Segment Start: Extracted data
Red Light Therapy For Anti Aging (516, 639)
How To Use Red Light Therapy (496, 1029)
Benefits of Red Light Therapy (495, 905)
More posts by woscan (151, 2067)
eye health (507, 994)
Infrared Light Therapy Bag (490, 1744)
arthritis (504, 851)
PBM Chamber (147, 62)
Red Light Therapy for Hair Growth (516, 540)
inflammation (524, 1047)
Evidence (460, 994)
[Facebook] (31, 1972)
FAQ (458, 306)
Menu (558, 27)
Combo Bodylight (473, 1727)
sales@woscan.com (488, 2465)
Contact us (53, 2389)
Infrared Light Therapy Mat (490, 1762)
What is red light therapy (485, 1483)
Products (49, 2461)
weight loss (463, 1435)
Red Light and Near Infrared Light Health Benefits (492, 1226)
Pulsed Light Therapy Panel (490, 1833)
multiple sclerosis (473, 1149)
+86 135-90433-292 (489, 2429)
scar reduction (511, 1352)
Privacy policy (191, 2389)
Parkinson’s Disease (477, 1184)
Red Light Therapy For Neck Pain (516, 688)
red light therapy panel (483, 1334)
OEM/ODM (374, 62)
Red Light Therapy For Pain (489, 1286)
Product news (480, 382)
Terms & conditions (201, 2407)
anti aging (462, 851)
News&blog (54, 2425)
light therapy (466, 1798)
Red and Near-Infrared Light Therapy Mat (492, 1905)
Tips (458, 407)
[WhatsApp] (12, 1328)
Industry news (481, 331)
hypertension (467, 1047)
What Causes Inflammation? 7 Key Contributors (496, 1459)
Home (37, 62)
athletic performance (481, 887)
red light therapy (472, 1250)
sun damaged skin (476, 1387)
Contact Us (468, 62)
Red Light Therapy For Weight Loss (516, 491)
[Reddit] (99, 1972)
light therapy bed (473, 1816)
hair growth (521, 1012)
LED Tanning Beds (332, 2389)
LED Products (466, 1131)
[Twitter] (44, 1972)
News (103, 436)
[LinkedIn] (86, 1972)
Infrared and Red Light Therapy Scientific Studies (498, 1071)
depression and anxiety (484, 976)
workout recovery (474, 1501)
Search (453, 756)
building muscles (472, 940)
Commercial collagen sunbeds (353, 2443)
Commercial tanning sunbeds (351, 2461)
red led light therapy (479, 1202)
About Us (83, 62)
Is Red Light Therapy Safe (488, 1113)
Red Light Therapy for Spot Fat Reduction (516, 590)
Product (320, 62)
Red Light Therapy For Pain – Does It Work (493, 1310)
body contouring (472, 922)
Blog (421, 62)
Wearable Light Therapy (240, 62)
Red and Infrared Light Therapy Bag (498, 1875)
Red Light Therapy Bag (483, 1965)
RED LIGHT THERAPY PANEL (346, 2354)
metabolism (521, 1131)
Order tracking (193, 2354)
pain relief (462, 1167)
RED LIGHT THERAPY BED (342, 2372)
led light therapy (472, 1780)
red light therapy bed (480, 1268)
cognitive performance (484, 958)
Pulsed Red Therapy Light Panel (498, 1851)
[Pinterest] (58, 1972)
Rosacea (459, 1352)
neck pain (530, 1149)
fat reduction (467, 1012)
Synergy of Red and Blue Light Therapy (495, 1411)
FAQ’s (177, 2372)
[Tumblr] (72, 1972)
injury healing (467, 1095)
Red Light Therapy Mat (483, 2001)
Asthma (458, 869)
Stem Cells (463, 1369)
Segment End: Extracted data
Nothing in the data may be left out. Copy all of it exactly.

Exercise solution.
Red Light Therapy For Anti Aging (516, 639)
How To Use Red Light Therapy (496, 1029)
Benefits of Red Light Therapy (495, 905)
More posts by woscan (151, 2067)
eye health (507, 994)
Infrared Light Therapy Bag (490, 1744)
arthritis (504, 851)
PBM Chamber (147, 62)
Red Light Therapy for Hair Growth (516, 540)
inflammation (524, 1047)
Evidence (460, 994)
[Facebook] (31, 1972)
FAQ (458, 306)
Menu (558, 27)
Combo Bodylight (473, 1727)
sales@woscan.com (488, 2465)
Contact us (53, 2389)
Infrared Light Therapy Mat (490, 1762)
What is red light therapy (485, 1483)
Products (49, 2461)
weight loss (463, 1435)
Red Light and Near Infrared Light Health Benefits (492, 1226)
Pulsed Light Therapy Panel (490, 1833)
multiple sclerosis (473, 1149)
+86 135-90433-292 (489, 2429)
scar reduction (511, 1352)
Privacy policy (191, 2389)
Parkinson’s Disease (477, 1184)
Red Light Therapy For Neck Pain (516, 688)
red light therapy panel (483, 1334)
OEM/ODM (374, 62)
Red Light Therapy For Pain (489, 1286)
Product news (480, 382)
Terms & conditions (201, 2407)
anti aging (462, 851)
News&blog (54, 2425)
light therapy (466, 1798)
Red and Near-Infrared Light Therapy Mat (492, 1905)
Tips (458, 407)
[WhatsApp] (12, 1328)
Industry news (481, 331)
hypertension (467, 1047)
What Causes Inflammation? 7 Key Contributors (496, 1459)
Home (37, 62)
athletic performance (481, 887)
red light therapy (472, 1250)
sun damaged skin (476, 1387)
Contact Us (468, 62)
Red Light Therapy For Weight Loss (516, 491)
[Reddit] (99, 1972)
light therapy bed (473, 1816)
hair growth (521, 1012)
LED Tanning Beds (332, 2389)
LED Products (466, 1131)
[Twitter] (44, 1972)
News (103, 436)
[LinkedIn] (86, 1972)
Infrared and Red Light Therapy Scientific Studies (498, 1071)
depression and anxiety (484, 976)
workout recovery (474, 1501)
Search (453, 756)
building muscles (472, 940)
Commercial collagen sunbeds (353, 2443)
Commercial tanning sunbeds (351, 2461)
red led light therapy (479, 1202)
About Us (83, 62)
Is Red Light Therapy Safe (488, 1113)
Red Light Therapy for Spot Fat Reduction (516, 590)
Product (320, 62)
Red Light Therapy For Pain – Does It Work (493, 1310)
body contouring (472, 922)
Blog (421, 62)
Wearable Light Therapy (240, 62)
Red and Infrared Light Therapy Bag (498, 1875)
Red Light Therapy Bag (483, 1965)
RED LIGHT THERAPY PANEL (346, 2354)
metabolism (521, 1131)
Order tracking (193, 2354)
pain relief (462, 1167)
RED LIGHT THERAPY BED (342, 2372)
led light therapy (472, 1780)
red light therapy bed (480, 1268)
cognitive performance (484, 958)
Pulsed Red Therapy Light Panel (498, 1851)
[Pinterest] (58, 1972)
Rosacea (459, 1352)
neck pain (530, 1149)
fat reduction (467, 1012)
Synergy of Red and Blue Light Therapy (495, 1411)
FAQ’s (177, 2372)
[Tumblr] (72, 1972)
injury healing (467, 1095)
Red Light Therapy Mat (483, 2001)
Asthma (458, 869)
Stem Cells (463, 1369)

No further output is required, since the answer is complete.